Reports that Chinese EV manufacturer BYD posted its weakest sales growth in five years have glossed over a far more consequential reality.
The company has quietly overtaken Tesla in the global EV race and has risen to become one of the world’s six largest automakers.
Reuters reported last week that BYD’s sales growth slowed in its home market of China amid intensifying competition in the EV sector.
While that is accurate, the headline obscures the company’s scale and momentum.
BYD sold roughly 2.2 million battery-electric vehicles last year, comfortably surpassing Tesla’s approximately 1.7 million deliveries and cementing its position as the world’s largest pure EV maker.
When plug-in hybrids are included, BYD’s total vehicle sales climbed to nearly 4.6 million units in 2025.
About one million of those vehicles were sold outside China, underscoring the company’s accelerating global expansion, according to analyst S.K. Kanthan.
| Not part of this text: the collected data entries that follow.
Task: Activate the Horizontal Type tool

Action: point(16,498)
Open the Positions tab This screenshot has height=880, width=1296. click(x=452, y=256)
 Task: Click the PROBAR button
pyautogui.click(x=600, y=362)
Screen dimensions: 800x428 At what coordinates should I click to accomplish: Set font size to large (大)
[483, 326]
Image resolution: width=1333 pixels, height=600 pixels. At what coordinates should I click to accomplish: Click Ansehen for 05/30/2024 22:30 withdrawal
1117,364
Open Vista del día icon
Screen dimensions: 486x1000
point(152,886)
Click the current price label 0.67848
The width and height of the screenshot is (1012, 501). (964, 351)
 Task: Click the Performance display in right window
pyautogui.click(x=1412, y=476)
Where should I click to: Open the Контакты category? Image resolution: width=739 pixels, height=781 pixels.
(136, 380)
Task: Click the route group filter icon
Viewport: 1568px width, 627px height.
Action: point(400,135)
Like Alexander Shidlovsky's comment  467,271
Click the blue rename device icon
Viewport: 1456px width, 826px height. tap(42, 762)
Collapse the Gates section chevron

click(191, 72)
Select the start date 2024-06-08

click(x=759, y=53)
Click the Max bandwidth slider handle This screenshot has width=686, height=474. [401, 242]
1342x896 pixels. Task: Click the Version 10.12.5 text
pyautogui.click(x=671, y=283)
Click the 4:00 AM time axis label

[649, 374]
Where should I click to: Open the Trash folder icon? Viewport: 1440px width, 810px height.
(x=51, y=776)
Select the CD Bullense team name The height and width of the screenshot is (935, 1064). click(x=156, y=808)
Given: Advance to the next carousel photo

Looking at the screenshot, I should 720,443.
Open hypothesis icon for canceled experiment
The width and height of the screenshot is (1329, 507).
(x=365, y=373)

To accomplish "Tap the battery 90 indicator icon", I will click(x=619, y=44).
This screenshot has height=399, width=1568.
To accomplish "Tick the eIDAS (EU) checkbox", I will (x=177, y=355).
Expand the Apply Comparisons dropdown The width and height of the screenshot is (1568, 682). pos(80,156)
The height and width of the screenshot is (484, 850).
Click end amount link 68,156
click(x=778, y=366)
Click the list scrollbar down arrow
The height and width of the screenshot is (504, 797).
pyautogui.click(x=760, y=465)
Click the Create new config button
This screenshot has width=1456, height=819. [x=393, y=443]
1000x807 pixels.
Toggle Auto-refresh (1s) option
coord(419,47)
Despite the headlines, BYD’s share price rallied sharply following its latest vehicle delivery report, climbing more than 5% on Friday.
The stock, however, remains an underperformer in over-the-counter markets, up just 12% over the past year, weighed down by limited liquidity and geopolitical risk.
Investors remain cautious toward U.S.-listed Chinese stocks rather than company-specific issues.
EV competition intensifies in China
BYD has been able to surpass Tesla in China by leveraging scale, aggressive pricing, and deep vertical integration.
The company produces many of its own key components, including batteries, allowing it to operate with lower costs and faster product cycles than most rivals.
A broad lineup that spans both battery-electric vehicles and plug-in hybrids has also helped BYD capture demand across multiple price segments, cementing its position as China’s largest EV maker.
That said, competition in China’s EV market continues to intensify.
Several smaller rivals are beginning to chip away at BYD’s market share, highlighting both rising consumer appetite for EVs and growing pressure across the sector.
As CNBC reported, startups offering more affordable EV models are gaining traction. Xpeng posted a sharp increase in deliveries, reaching 429,445 vehicles for 2025 — up 126% from a year earlier.
Leapmotor emerged as one of the fastest-growing players, delivering 596,555 vehicles, and is on track to reach 1 million annual deliveries in 2026.
Nio also reported solid results, with strong growth pushing annual deliveries to 326,028 vehicles.
The update followed positive developments last week, when police agencies in China’s Sichuan province selected Nio’s ONVO L90 for their vehicle fleets.